Les oies partent le dimanche en fin d’après-midi, dans une cacophonie de cour d’école. Leur chahut les annonce bien avant que le V ample n’apparaisse, pour un court instant, dans un carré de ciel givré. D’où vient ce charivari qui nous tombe dessus en pluie ? Nous levons le menton, après avoir éliminé les provenances terrestres possibles. Leur bavardage animé se poursuit longtemps sur le solfège de leurs grandes ailes.
Pourquoi mettent-elles le cap sur l’ouest ? Quel sextant les envoie sur quels azimuts ? Peut-être qu’à vol d’oiseau, le cap sur le soleil couchant leur garantit une arrivée plus rapide sur leur riviera africaine. Surtout si elles évitent les bouchons.

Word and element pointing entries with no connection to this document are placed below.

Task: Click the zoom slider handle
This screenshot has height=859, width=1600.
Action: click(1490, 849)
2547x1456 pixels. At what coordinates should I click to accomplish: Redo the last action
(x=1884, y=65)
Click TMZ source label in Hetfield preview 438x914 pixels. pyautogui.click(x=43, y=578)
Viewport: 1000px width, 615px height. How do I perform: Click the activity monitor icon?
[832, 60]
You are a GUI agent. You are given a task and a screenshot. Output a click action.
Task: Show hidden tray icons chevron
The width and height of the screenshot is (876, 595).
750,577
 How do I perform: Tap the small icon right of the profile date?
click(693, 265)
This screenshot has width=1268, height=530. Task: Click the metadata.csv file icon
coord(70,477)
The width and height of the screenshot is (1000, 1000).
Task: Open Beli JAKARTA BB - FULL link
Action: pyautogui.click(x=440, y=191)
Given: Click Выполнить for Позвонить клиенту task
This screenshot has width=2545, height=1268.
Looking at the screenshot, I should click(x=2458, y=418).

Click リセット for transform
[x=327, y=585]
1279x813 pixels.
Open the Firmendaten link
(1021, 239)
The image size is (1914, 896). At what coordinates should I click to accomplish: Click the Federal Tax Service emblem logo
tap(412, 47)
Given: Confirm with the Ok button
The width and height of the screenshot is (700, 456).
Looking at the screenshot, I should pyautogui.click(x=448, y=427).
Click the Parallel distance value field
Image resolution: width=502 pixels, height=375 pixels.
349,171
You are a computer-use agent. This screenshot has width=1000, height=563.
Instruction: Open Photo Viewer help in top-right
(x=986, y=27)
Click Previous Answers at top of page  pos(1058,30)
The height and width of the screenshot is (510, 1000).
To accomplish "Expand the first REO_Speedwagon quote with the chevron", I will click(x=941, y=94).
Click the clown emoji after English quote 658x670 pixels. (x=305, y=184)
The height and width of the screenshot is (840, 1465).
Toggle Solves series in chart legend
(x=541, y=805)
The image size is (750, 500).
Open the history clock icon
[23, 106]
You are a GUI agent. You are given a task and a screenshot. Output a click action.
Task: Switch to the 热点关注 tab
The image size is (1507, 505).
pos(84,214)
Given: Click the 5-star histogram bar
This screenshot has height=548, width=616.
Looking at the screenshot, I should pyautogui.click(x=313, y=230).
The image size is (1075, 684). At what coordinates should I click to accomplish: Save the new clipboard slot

Ce matin j’ai croisé une fleur de violette. Je pédalais vite pour me réchauffer, pour avoir l’impression d’aller quelque part. Elle a traversé mon champ de vision, et mes yeux incrédules ont dû se retourner pour confirmer cet éblouissement minuscule. Timide et blottie contre le pied humide de la barrière en bois le long de l’étroit chemin, elle m’a souri. J’ai senti mon souffle ralentir et les muscles de mes bras se relâcher. L’hiver commencera bientôt, sous les arbres nus, dans l’humus noir et dense des feuilles désormais méconnaissables. J’aime découvrir ces touches de couleur dans le jeu de piste des jours décroissants, signes froissés éclaireurs du printemps. La coupe de crépon jaune acide de la primevère égarée en plein décembre, qui hésite à ouvrir les yeux, éblouie par la neige.
Ces jours-ci je redoute le départ du soleil, dans le sillage bruissant des oies grises, vers d’autres latitudes. L’empreinte du dernier hiver est encore fraîche, ce premier hiver passé en Allemagne sous le ciel lourd de l’isolement.
Le salut amical de la petite violette matinale, à l’heure des boutons joufflus des roses de Noël, m’a tendu la main depuis le mois de mars. Viens, tu verras, entre temps sur le chemin tu croiseras les boutons frissonnants des roses tardives, les perce-neige, les grappes ascendantes des bleus muscaris. Et les éclaboussures étoilées des Winterlinge, que tu ne connaissais pas, cadeau d’accueil en forme de voie lactée dans les sous-bois de ta nouvelle terre rhénane.